И я, противореча сам себе, снова целую заразу. Мне не нравится, что она выплывает из состояния, в котором я остаюсь. Я целую ее, как потерпевший, наваливаюсь на нее, продолжаю поглаживать там внизу и уже чувствую смазку на пальцах.
Кажется, я сейчас начну биться током.
– Оля, останови меня…
Слабый голосок, совсем неуверенный, становится гильотиной:
– Кир… Остановись… Кир… Нет…
Блядь…
Я останавливаюсь. Стискиваю обмякшее тело Ольки, слушаю, как бешено колотится ее сердце, как тяжело она дышит. Меня ломает.
Моя девочка меня хочет. Она вся мокрая. А я должен остановиться.
Вглядываюсь в ее раскрасневшееся лицо, вижу на щеке раздражение от моей щетины, алые от поцелуев губы, шальной блеск в глазах.
– Ты меня хочешь? – спрашиваю, потому что мне нужно знать.
Истомина, закусив нижнюю губу, отводит взгляд, и я вижу, что она краснеет еще больше. Румянец заливает ее от шеи до щек.
– Я помогу, – хриплю я, озаренный внезапной идеей.
Я приподнимаюсь и стаскиваю с себя футболку. У Оли глаза распахиваются.
– Ты что? Я же сказала, что не надо…
– Все будет хорошо, Оль, – бормочу я, потому что уже горю. – Тебе понравится…
Глава 31. Оля
Поначалу Дикаев меня приятно удивляет.
Я, конечно, слабо верю, что Кирилл не будет распускать руки, но он берется объяснять на полном серьезе. И у него даже получается.
Смешанное чувство. Я вроде и рада, а будто чего-то не хватает.
Чувствую себя собакой на сене.
Ну то есть… я ничего такого, но я, что, ему разонравилась?

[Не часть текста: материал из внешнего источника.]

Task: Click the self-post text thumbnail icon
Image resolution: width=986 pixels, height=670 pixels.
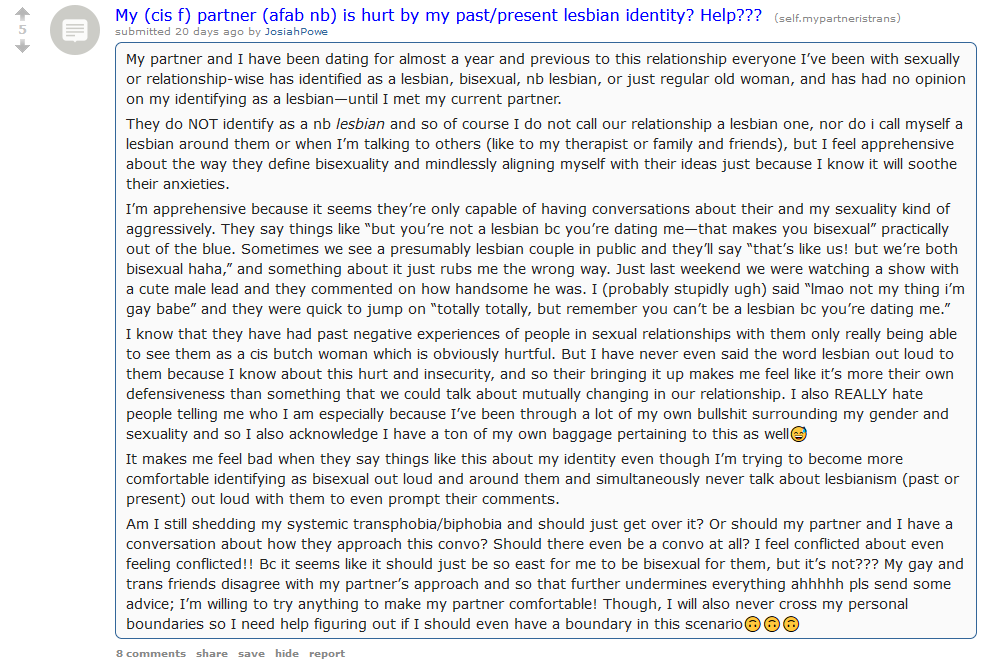Action: tap(75, 30)
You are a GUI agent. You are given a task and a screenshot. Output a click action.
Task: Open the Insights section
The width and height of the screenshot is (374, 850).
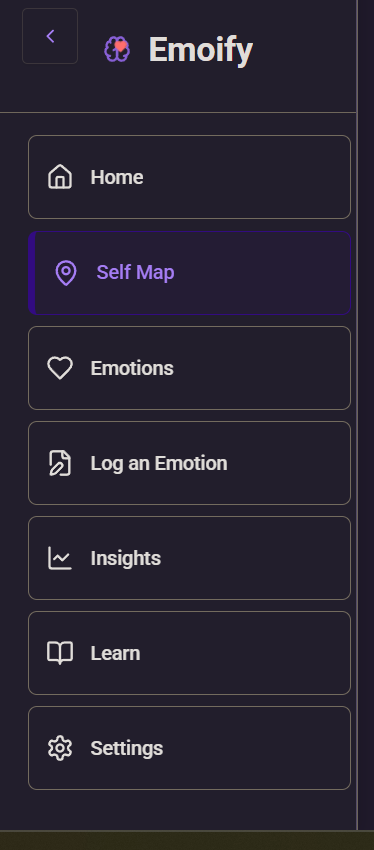(x=189, y=558)
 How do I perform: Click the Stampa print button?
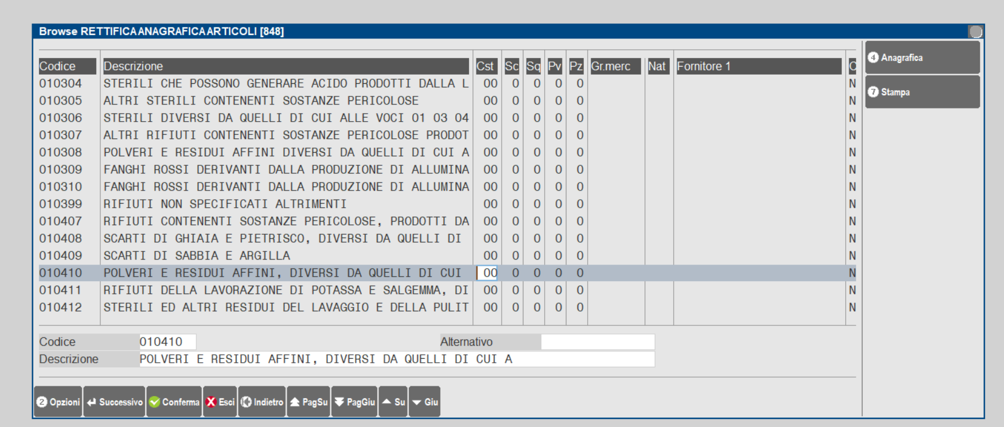(921, 92)
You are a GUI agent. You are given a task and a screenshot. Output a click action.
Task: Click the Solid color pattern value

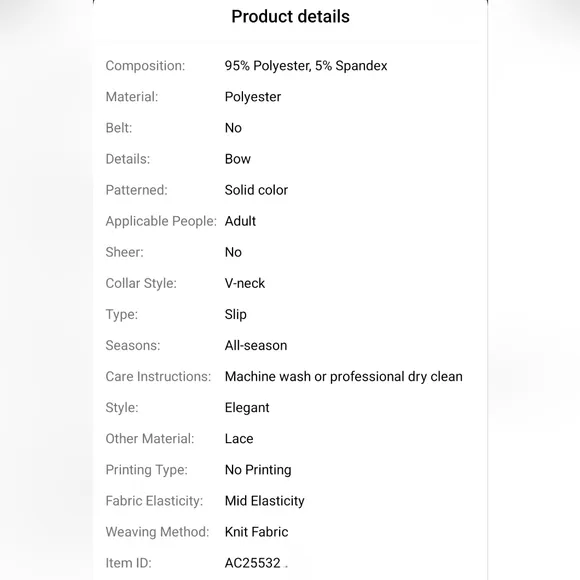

Кир по-деловому разжевывает мне материал и даже делает презентацию, круто кстати делает, а то, что я тут рядом лежу, его вроде как не волнует.

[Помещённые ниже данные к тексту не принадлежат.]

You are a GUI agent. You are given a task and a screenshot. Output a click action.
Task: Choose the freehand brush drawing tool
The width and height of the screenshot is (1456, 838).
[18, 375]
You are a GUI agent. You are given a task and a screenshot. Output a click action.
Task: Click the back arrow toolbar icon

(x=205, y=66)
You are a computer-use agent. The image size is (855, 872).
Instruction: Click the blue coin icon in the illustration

Я даже на пробу прижимаюсь к нему поплотнее, и ничего.
Ну и ладно. Вот. Уже теряет интерес.
Все они такие. Хорошо, хоть разберусь в задании. С паршивой овцы хоть шерсти клок.
Я погружаюсь в объяснения, с удовольствием следя, как Дикий вместо меня оформляет домашку, и резкая перемена в настроении Кира становится для меня сюрпризом.
Кажется, я его разозлила.
– Это будет очень романтично, – угрожает он, нависая надо мной, а у меня сердечко колотится, и пульс частит.

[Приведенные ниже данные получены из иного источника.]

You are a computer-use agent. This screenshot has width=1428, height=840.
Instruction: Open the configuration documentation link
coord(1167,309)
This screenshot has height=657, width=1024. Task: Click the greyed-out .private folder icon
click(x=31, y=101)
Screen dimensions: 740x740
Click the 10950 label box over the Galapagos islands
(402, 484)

Я догадываюсь, что сейчас будет, но ничего не делаю, чтобы это предотвратить.
Твердые губы берут мои в плен, и на меня накатывает слабость. Я таю.
Для вида попытавшись отодвинуть эту гору мускулов, я оставляю руки на плечах Дикаева. Сделка с совестью заключена, и я отдаюсь этим ощущениям. С каждым разом мне нравится целоваться все больше, а сегодня, я как будто весь день ждала этого.
Кир своими движениями дает понять, что он чувствует мое тело, которое подчиняется ему сразу. Разум же давно отключился, позволяя мне падать в эту пропасть.